Le grand corail suspendu pour l’été dans la nef en témoigne : découpée au laser dans l’aluminium avec la finesse d’une dentelle, cette forme arborescente rouge évoque tout à la fois le corail des profondeurs, l’Arbre de Vie, la feuille et le cœur. Symbole de la richesse, mais aussi de la vulnérabilité des écosystèmes marins, le corail devient ici l’image d’une nature menacée, tout autant que celle d’une vie résistante et féconde. Visuellement si léger, en dépit de ses 7 m de haut, de ses 6 m de large et de ses 450 kg, Le Souffle a l’aspect d’un vitrail travaillé autrement par la lumière, léché par les couleurs changeantes des vitraux latéraux.
Si les musées ou les institutions artistiques recherchent souvent l’effet « Waouw », ce n’était pas l’objectif initial de Saint-Eustache, mais l’œuvre s’est glissée dans un environnement qui, lui, l’est ! La scénographie de l’église est exceptionnelle, car, par tradition, le grand axe de la nef demeure ouvert, matériellement et symboliquement. On pourrait parler d’axe théologal, car il se réfère directement aux trois autels successifs, supports artistiques du même mystère de la célébration.
Le Souffle, avec sa forme immédiatement reconnaissable, attire le regard par sa couleur, par sa dentelle. Cette transparence subtile — ce n’est pas une masse opaque — devient une halte entre ciel et terre et donne l’échelle du reste. Le monumental diffuse sa légèreté. Le corail est à la fois un objet et une couleur. Ici cette couleur intense est libérée, comme dans le credo moderne ; elle est dissociée de la matière.

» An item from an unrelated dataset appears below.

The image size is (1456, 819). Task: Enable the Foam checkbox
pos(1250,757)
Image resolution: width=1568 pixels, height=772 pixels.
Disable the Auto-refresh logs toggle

L’effet « Waouw » est donc ici une « immatérialisation ».
Le livre de Job (28-18) dénonce la vanité des bijoux faits de corail de Méditerranée, « Corail et cristal, n’en parlons pas ! Mieux vaut recueillir la Sagesse que les perles ! ». Le mot « Ra’mah », qui se traduit par « corail », signifie « objet de grande valeur ».
À Saint-Eustache, on a les deux !
Michel Micheau, membre du Collège des arts visuels.